津呂の集落には遍路小屋があり、ここでも靴を脱いで大休止。管理していると思しきおじさんが入ってきたので世間話をする。ここまできたら今日の目的地の足摺はもうすぐ・・・と思うのは昨日の真念庵のときと同じで、やはりなかなか到着しない。

津呂の遍路小屋

それでも標識の数字は見る度に減っていき、最後の遍路道を抜けるといきなり観光客だらけになり、38番金剛福寺に到着した。時刻は13:40。

一礼して山門をくぐり、久しぶりの参拝と納経を行う。札所間最長の約90キロを無事に歩き通すことが出来て感無量だ。

納経を済ませた後はゆっくり休もうと思ったがベンチが見当たらない。ここはやはり観光地なので、自分のような一部の歩き遍路は完全に浮いた存在のようだ。長距離をようようたどり着いたのに冷たい仕打ちだと思ったが、一般の観光客はあまりゆっくりしないので必要ないのかもしれない。やはり札所は辺鄙なところの方が良い。

わりと早く着いてしまったので宿に入るにはまだ早い。そこで白衣を脱ぎ菅笠を手に持ち、観光客モードになって展望台に向かうことにする。

足摺岬はそれこそ20年ぶりくらいで、多くの観光客に混じりながら激しい断崖を眺める。海はとてもきれいで、そういえば前に来た時にここで大きな海がめを見たことを思い出し、感慨に耽ける。

20年ぶりの足摺岬

灯台弘法大師由来の七不思議などを見た後、良い時間になったので本日の宿Aに向かう。

海に面した部屋は眺めが良いが、窓の外すぐに道があり観光客が多数闊歩しているので、うっかりカーテンが開けられない。
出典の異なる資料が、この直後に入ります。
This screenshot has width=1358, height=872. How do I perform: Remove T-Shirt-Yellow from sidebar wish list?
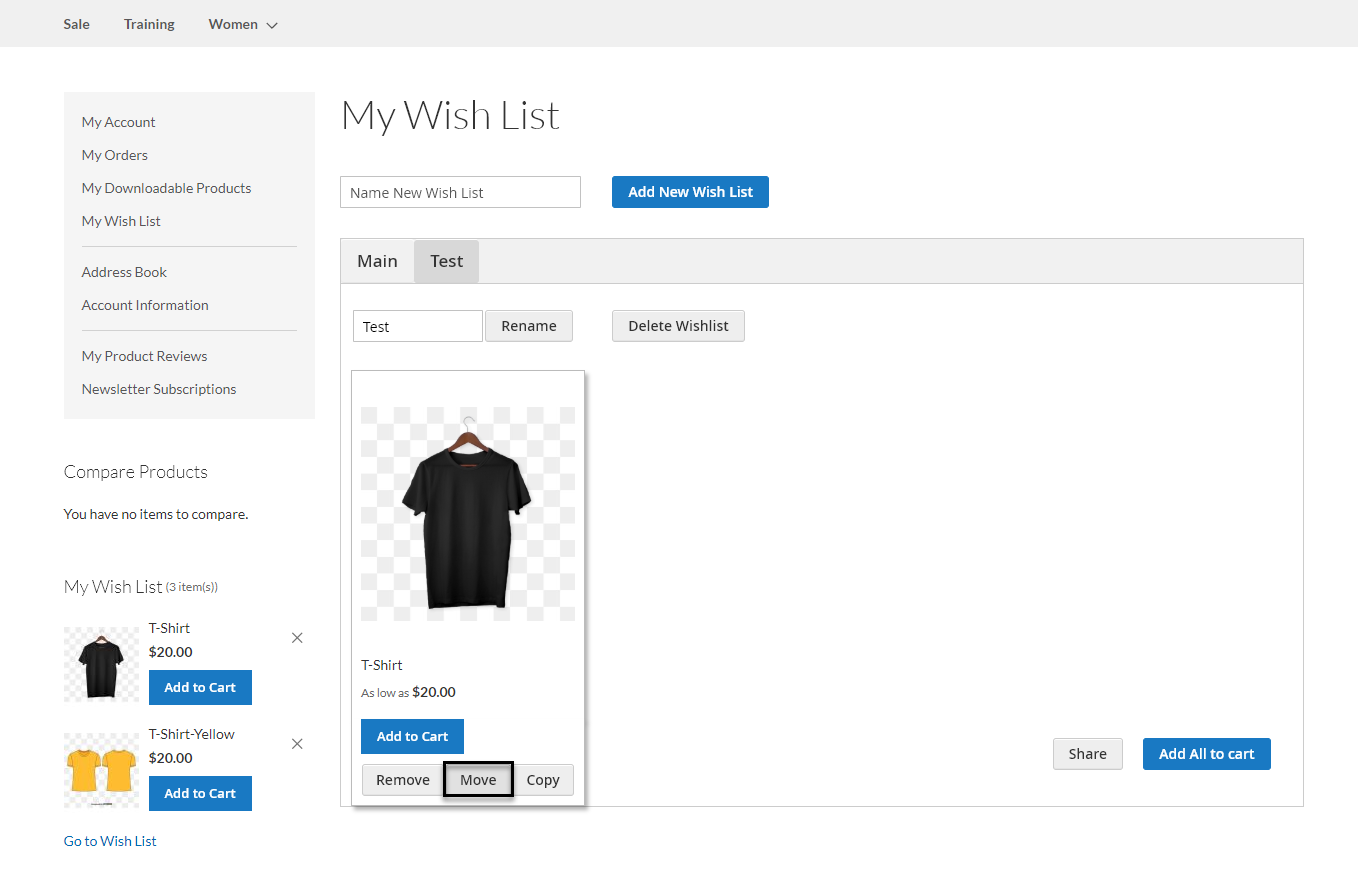coord(297,744)

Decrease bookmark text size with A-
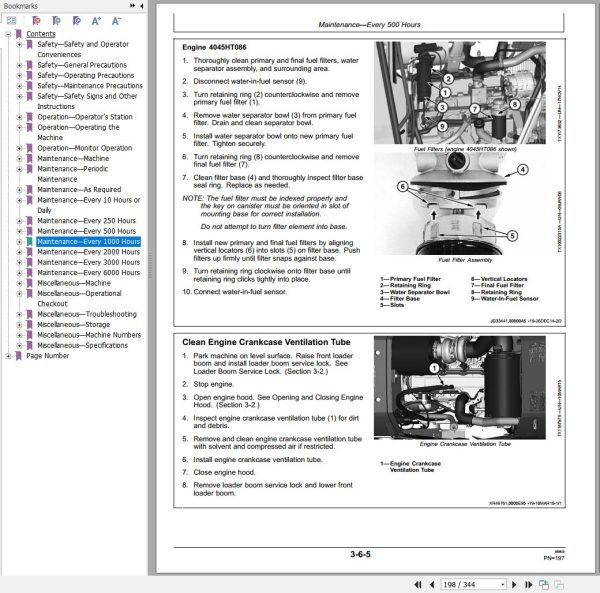116,21
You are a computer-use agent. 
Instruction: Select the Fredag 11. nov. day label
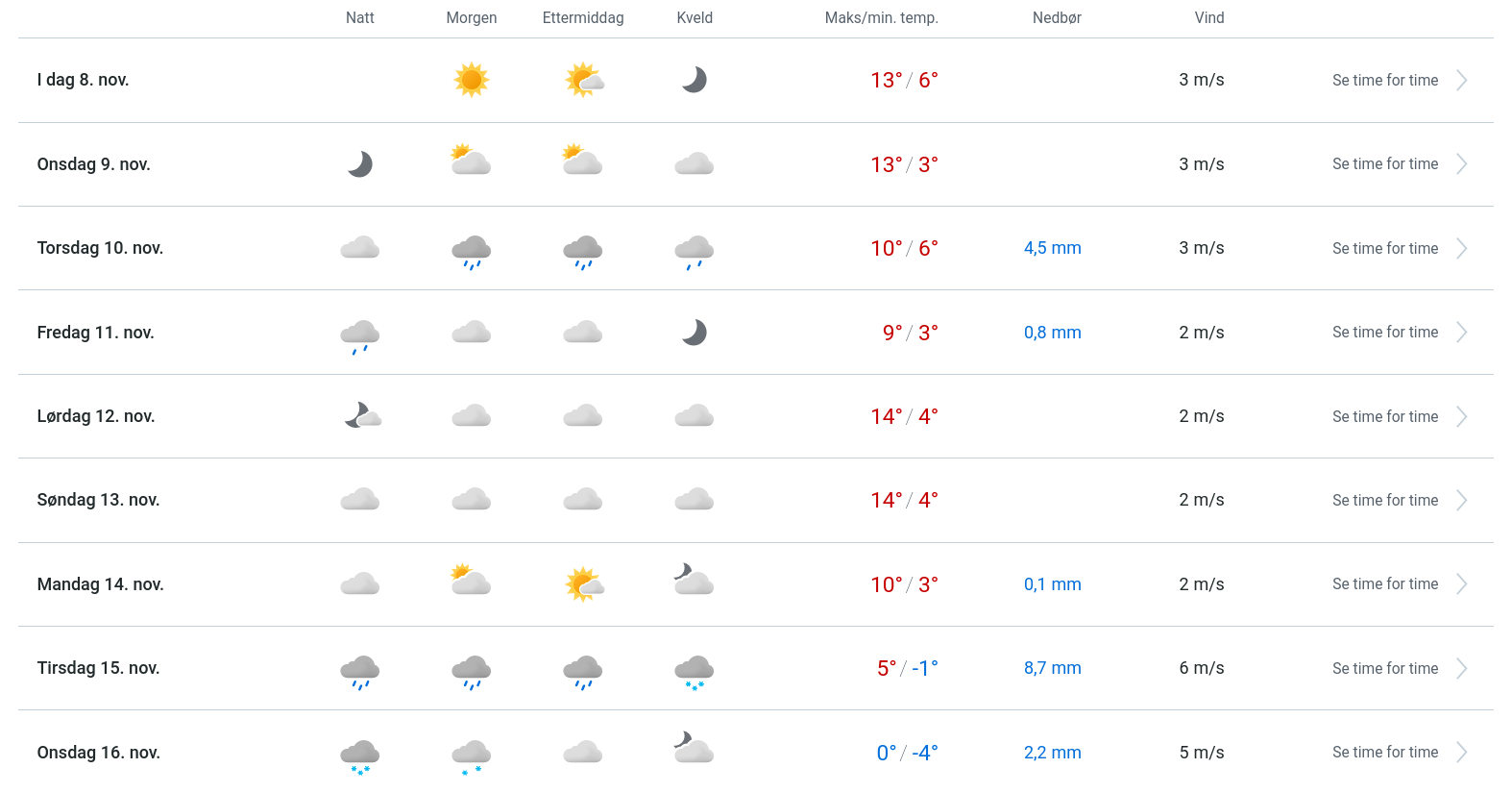95,333
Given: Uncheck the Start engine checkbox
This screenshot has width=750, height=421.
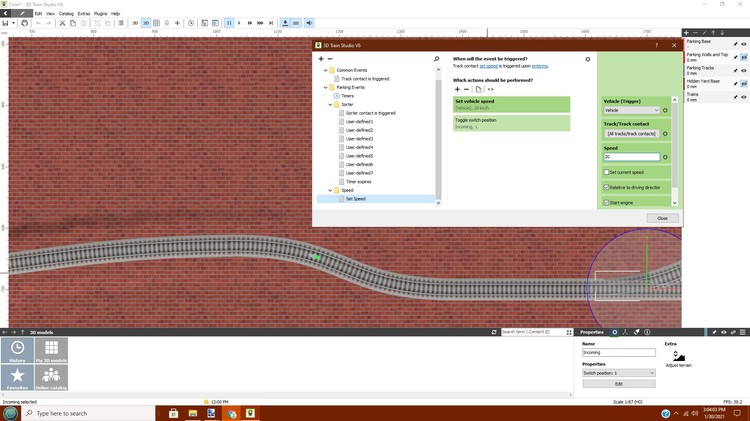Looking at the screenshot, I should (x=606, y=202).
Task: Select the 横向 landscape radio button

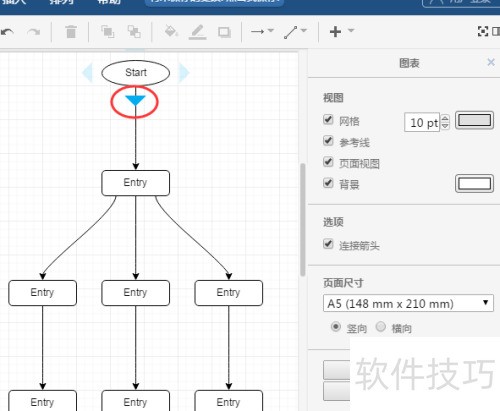Action: [x=381, y=327]
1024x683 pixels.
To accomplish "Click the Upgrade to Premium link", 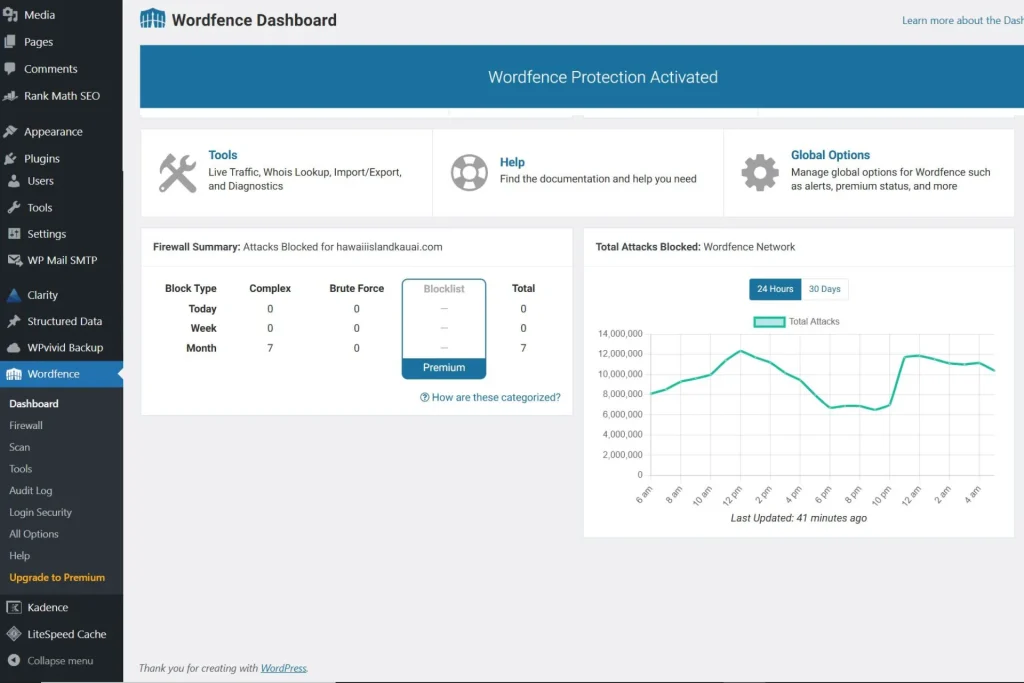I will [x=57, y=577].
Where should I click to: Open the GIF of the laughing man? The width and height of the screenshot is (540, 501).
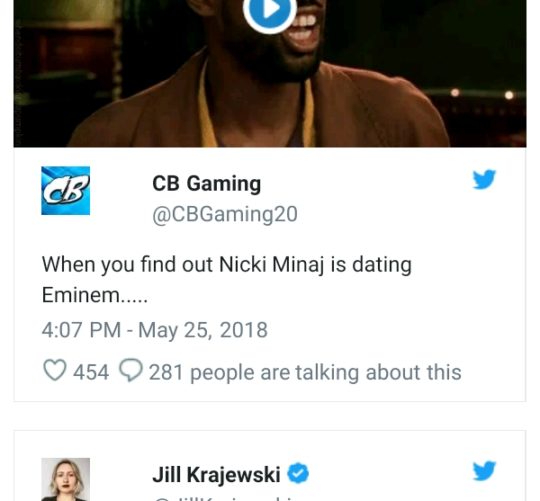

時々カーテンの隙間からそっと夕暮れの海を眺めることにする。

風呂は広々として気持ちよいし、夕食はここも海の幸が豊富で大変に美味。今回もいい宿に当たったと思ったが、客は遍路より一般客が多いらしく、夜遅くまで大声の話し声やバタバタとした物音で何度も起こされる羽目になってしまった。遍路宿では考えられないことだが・・・

本日の歩行は約25キロ、38500歩であった。